:: DATA TO PROCESS

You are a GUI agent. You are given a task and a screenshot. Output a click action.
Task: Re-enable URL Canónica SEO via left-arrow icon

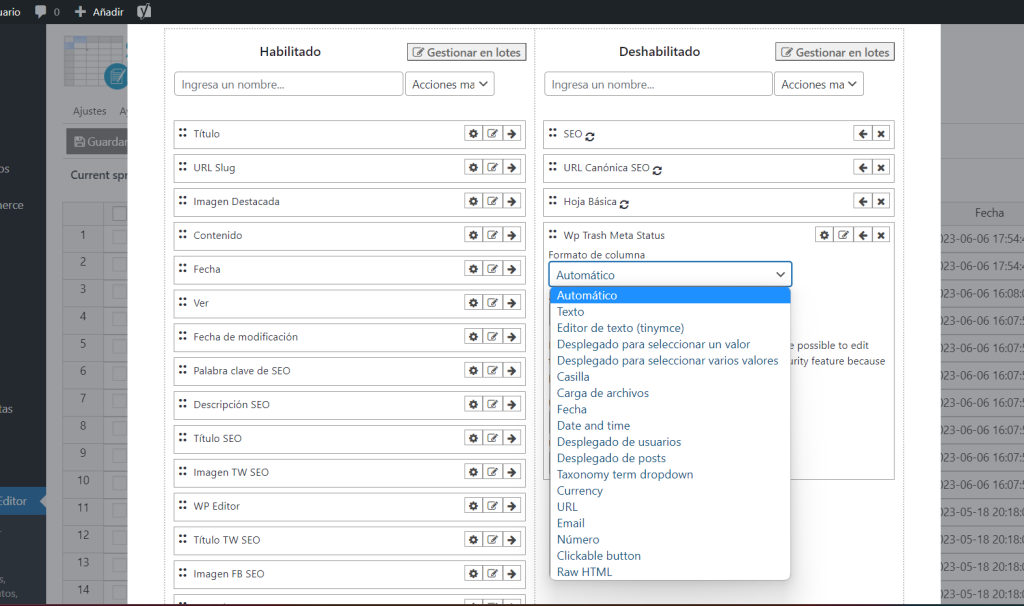pyautogui.click(x=862, y=168)
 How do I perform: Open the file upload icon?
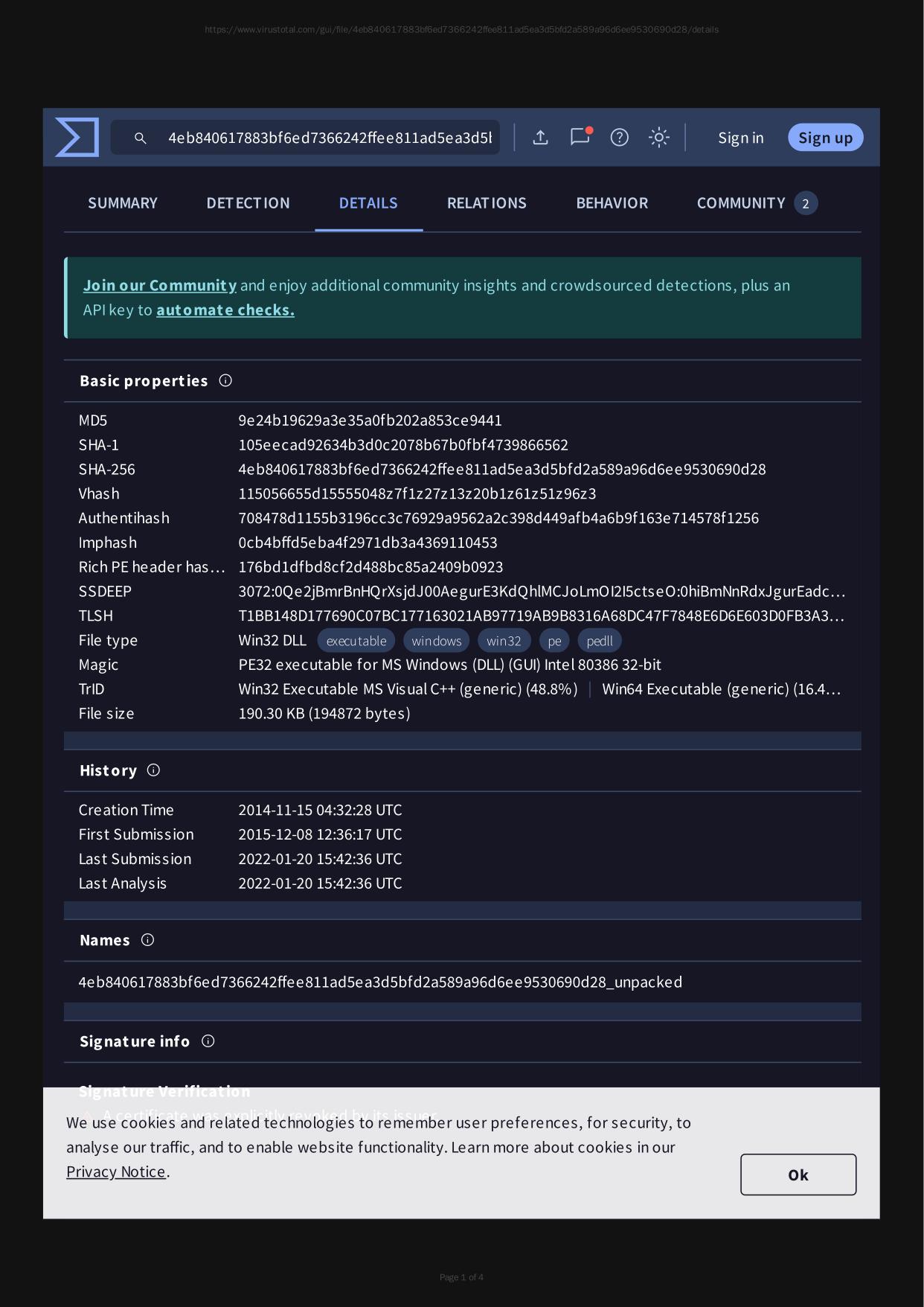tap(541, 138)
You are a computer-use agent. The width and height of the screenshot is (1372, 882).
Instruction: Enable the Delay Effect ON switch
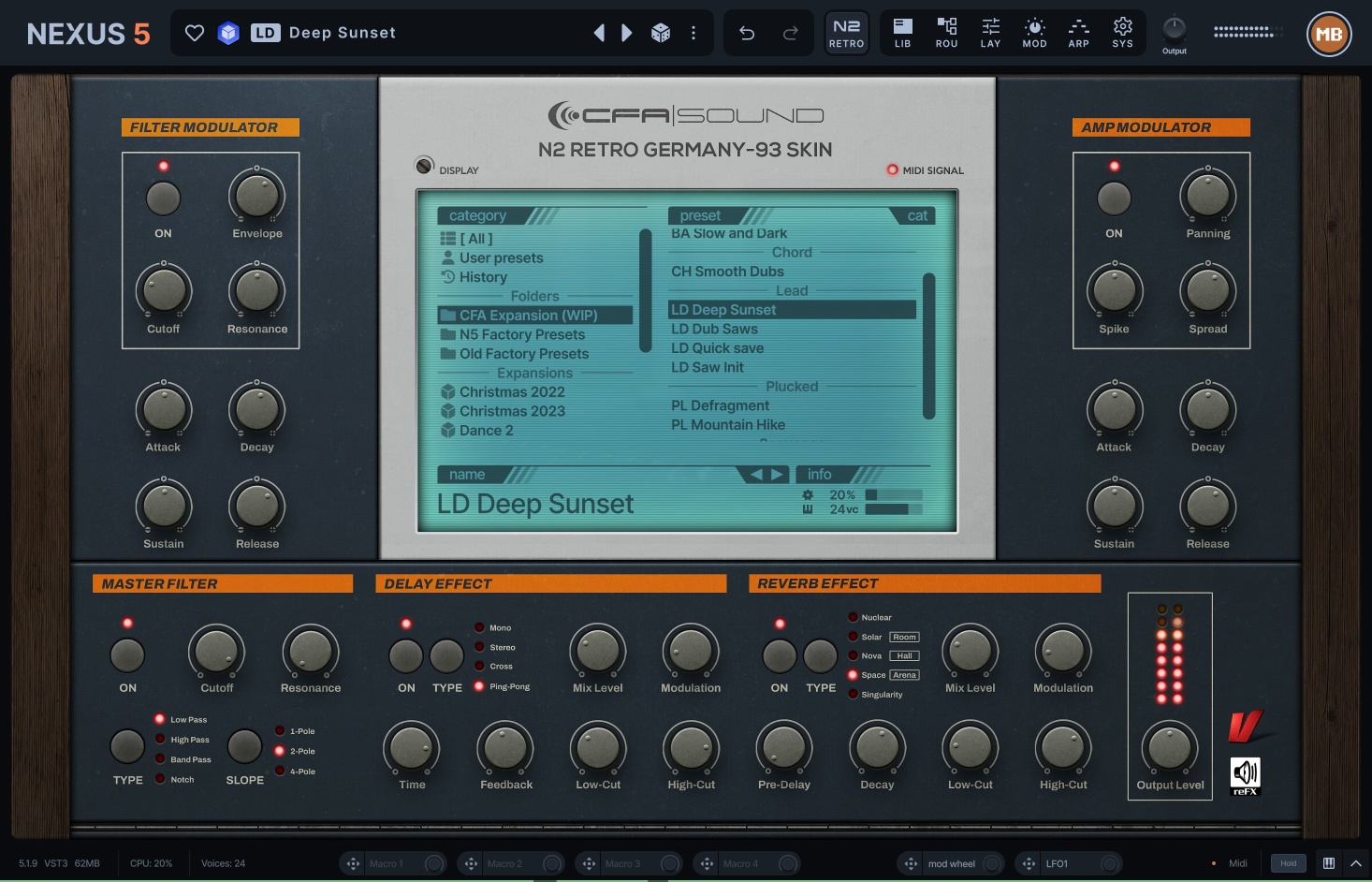pos(406,656)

::::

• AIM OF THE TASK
Lay out every line of the records above as a JSON list of strings, one string per line, leaving out blank lines and the pictures.

• RESULT FOR THIS EXERCISE
[
  "You are a GUI agent. You are given a task and a screenshot. Output a click action.",
  "Task: Re-enable URL Canónica SEO via left-arrow icon",
  "pyautogui.click(x=862, y=168)",
  " How do I perform: Open the file upload icon?",
  "tap(541, 138)",
  "You are a computer-use agent. The width and height of the screenshot is (1372, 882).",
  "Instruction: Enable the Delay Effect ON switch",
  "pos(406,656)"
]